Her first book, Hope and Other Dangerous Pursuits, was inspired by a brief article buried deep within a French newspaper’s website. It mentioned, in just a few lines, that fifteen Moroccan would-be immigrants had drowned crossing the Straits of Gibraltar. Hope and Other Dangerous Pursuits is a collection of short stories about a group of immigrants attempting to escape Morocco for a better life in Europe. Lalami explores the intriguing, sometimes uncomfortable closeness between her own experiences and the lives of these fictional immigrants, while offering up a lens through which to view our own immigration issues.
“Lalami skillfully limns the dark recesses of the Muslim world and creates true-to-life characters. With subtlety and grace [she] explores the emotional complexities of the culture they’re trying to escape—one that bears more resemblance to ours than we may imagine.”
Her next novel, Secret Son, revisits questions of identity and class. The main character is Youssef El Mekki, a shy, bookish young man living in a slum in Casablanca who discovers that his father is a wealthy businessman. When Youssef’s father welcomes him into a sophisticated, highly corrupt world, Youssef must renegotiate complex issues of family, ideology, and society. Lalami’s depiction of contemporary Moroccan life, “illuminating the social, political, religious and poverty issues facing its citizens—especially its still-hopeful young—is both sensitive and startling” (The Los Angeles Times). Secret Son was longlisted for the Orange Prize.
The Moor’s Account was a finalist for the 2015 Pulitzer Prize for Fiction. It imagines the life of the first black explorer of America: a Moroccan slave whose voice is missing from the history books. In 1527, a Spanish expedition to Florida met with disaster. Four survivors—three Spanish noblemen and a Moroccan slave—lived with Native American tribes for six years before escaping and wandering through what is now Florida, Texas, New Mexico, and Arizona. Years later, the Spaniards wrote and spoke about their ordeal, but the slave—Mustafa al-Zamori, always called Estevanico—was never asked to share his story. Finally, Lalami gives him a voice in The Moor’s Account, which Salman Rushdie called “an absorbing story of…a frightening, brutal, and much-falsified history.”

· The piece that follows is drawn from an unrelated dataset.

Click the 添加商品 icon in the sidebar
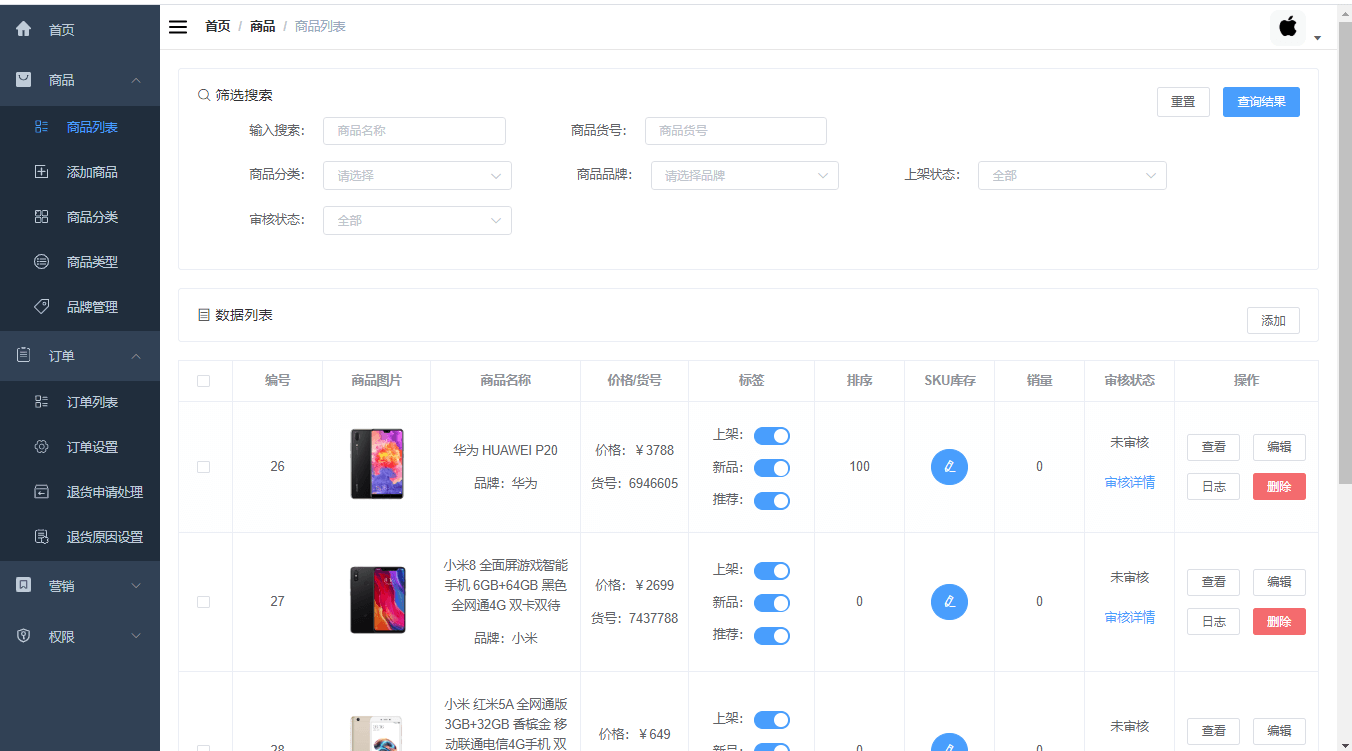 pyautogui.click(x=41, y=172)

Lalami is currently working on a novel about the murder of a Moroccan in California as well as a nonfiction book about the modern immigrant experience in America.
Laila Lalami’s writing has been published in The New Yorker, The Los Angeles Times, The Washington Post, The Guardian, The New York Times, and The Nation, where she is a monthly columnist. Her writing has been translated into ten languages. A graduate of Université Mohammed-V in Rabat, she also attended University College in London and the University of Southern California, where she earned a PhD in linguistics. Lalami has received a Fulbright Fellowship, a British Council Fellowship, a Lannan Foundation Residency Fellowship, and a Guggenheim Fellowship. She teaches creative writing at the University of California at Riverside.
Lalami speaks on immigration, the Middle East and North Africa, Islam, Muslim women, and Arab uprisings. She also discusses race in America, especially forgotten histories, exploration, and cross-cultural encounters.